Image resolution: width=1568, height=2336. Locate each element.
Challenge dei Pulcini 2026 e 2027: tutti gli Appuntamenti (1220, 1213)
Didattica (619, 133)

************

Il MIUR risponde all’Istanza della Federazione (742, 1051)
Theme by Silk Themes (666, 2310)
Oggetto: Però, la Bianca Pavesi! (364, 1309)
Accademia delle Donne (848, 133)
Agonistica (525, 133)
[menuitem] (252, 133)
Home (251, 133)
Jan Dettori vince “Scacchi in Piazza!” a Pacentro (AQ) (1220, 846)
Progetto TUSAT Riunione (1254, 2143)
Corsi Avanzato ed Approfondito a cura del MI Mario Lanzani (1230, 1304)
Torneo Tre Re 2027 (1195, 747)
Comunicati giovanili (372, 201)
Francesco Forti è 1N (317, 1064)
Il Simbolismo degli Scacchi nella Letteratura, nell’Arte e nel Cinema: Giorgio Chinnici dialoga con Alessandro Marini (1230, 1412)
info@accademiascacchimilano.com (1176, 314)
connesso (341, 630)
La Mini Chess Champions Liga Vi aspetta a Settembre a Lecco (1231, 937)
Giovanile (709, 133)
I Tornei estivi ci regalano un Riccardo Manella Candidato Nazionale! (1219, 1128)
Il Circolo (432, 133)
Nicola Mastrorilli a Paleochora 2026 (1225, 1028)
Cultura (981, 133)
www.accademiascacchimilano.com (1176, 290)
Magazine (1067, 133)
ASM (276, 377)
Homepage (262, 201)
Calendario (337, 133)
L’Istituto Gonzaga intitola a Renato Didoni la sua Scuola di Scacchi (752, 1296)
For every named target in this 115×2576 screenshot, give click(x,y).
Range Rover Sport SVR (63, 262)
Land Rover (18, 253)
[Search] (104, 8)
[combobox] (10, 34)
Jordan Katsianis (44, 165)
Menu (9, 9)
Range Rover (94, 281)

************

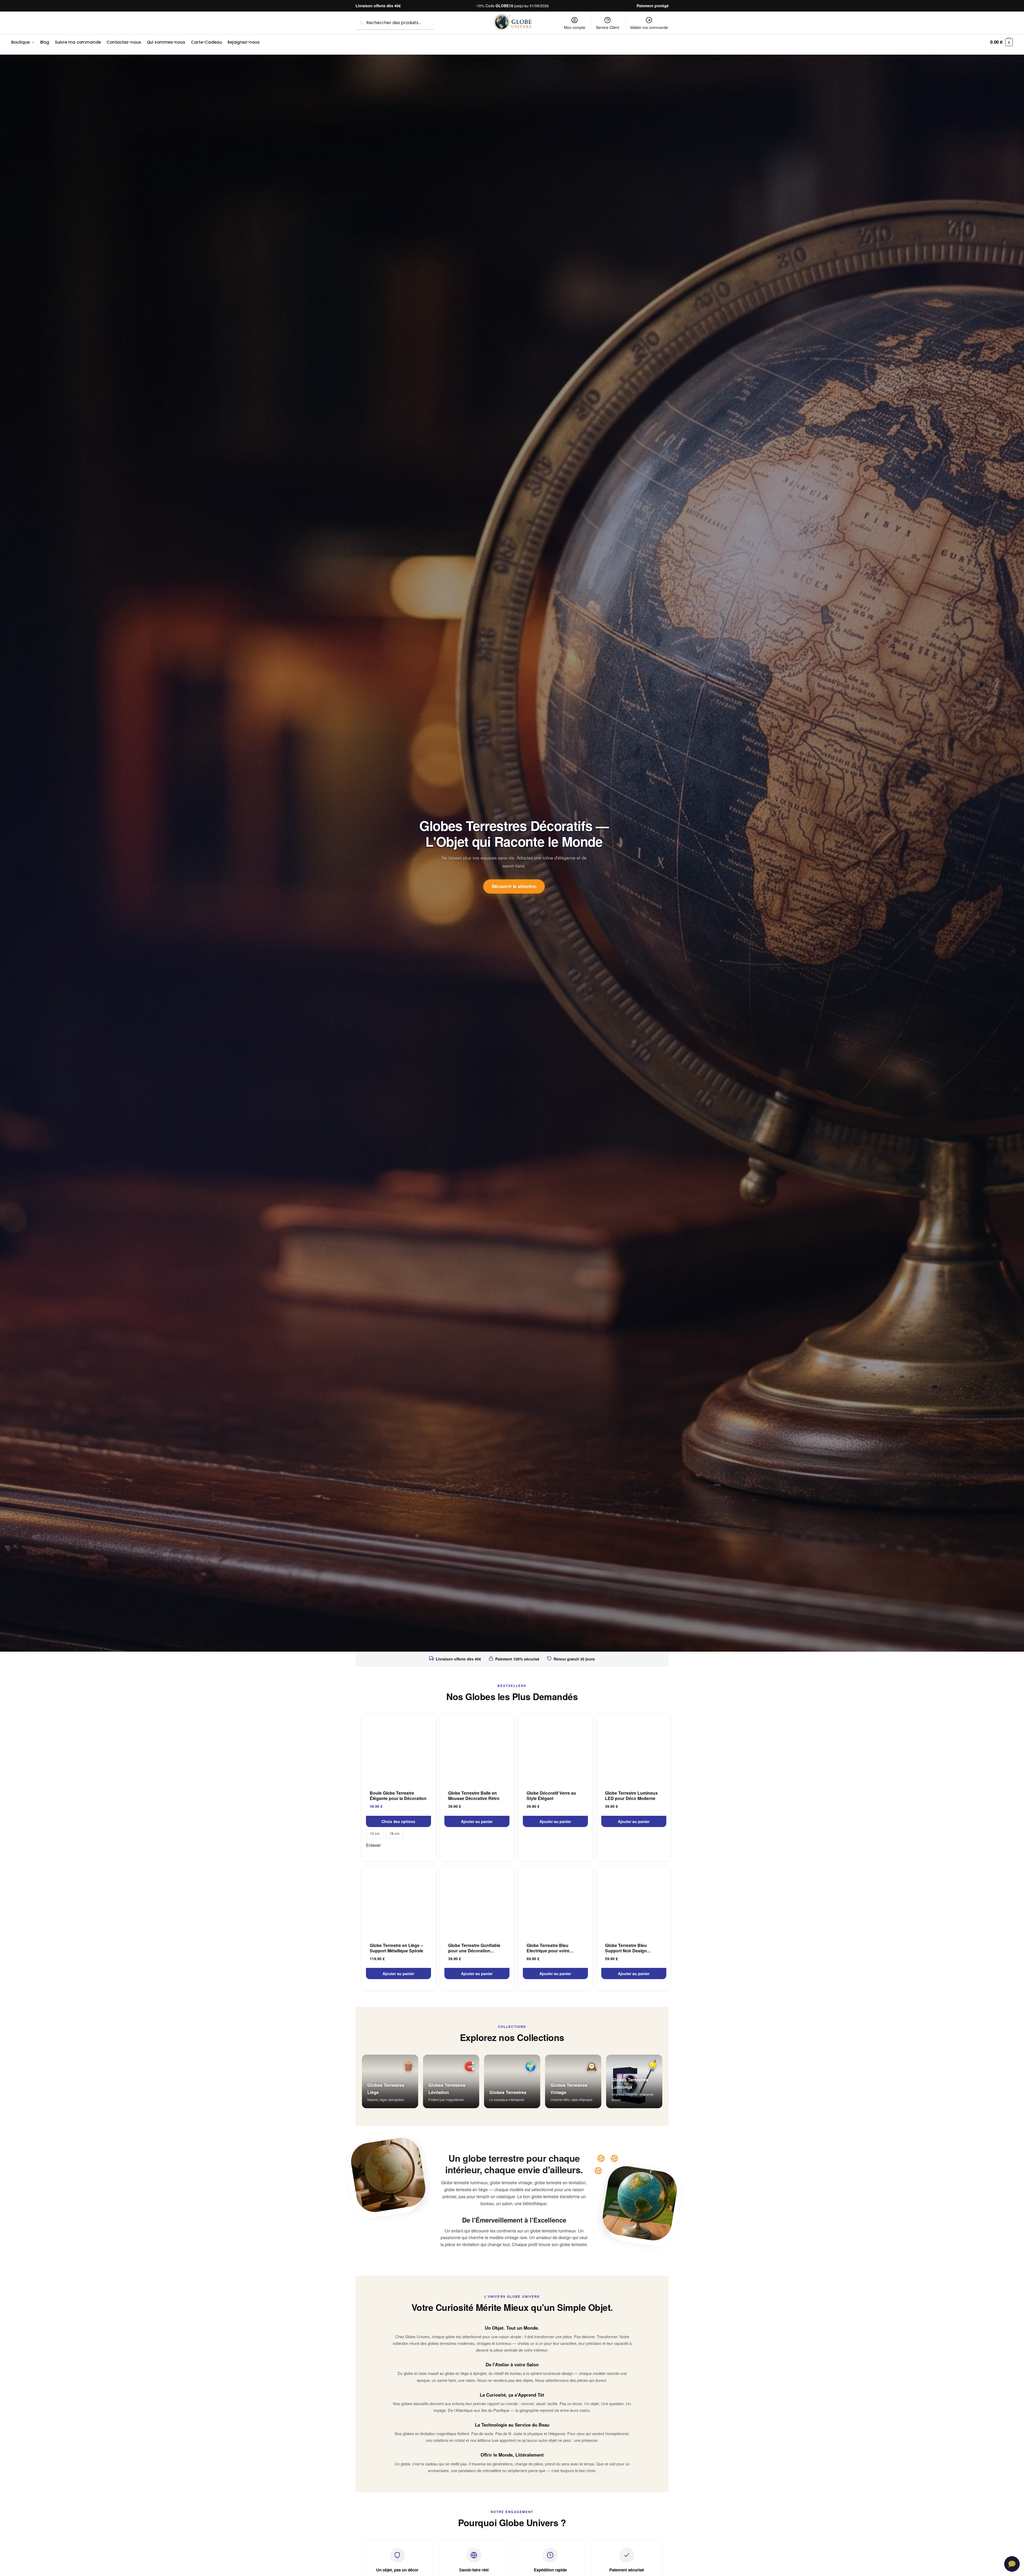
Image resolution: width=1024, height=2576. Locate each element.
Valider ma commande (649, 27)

************

Brief →
List every line in the records above that contains the word "accademiascacchimilano".

Answer space →
info@accademiascacchimilano.com (1176, 314)
www.accademiascacchimilano.com (1176, 290)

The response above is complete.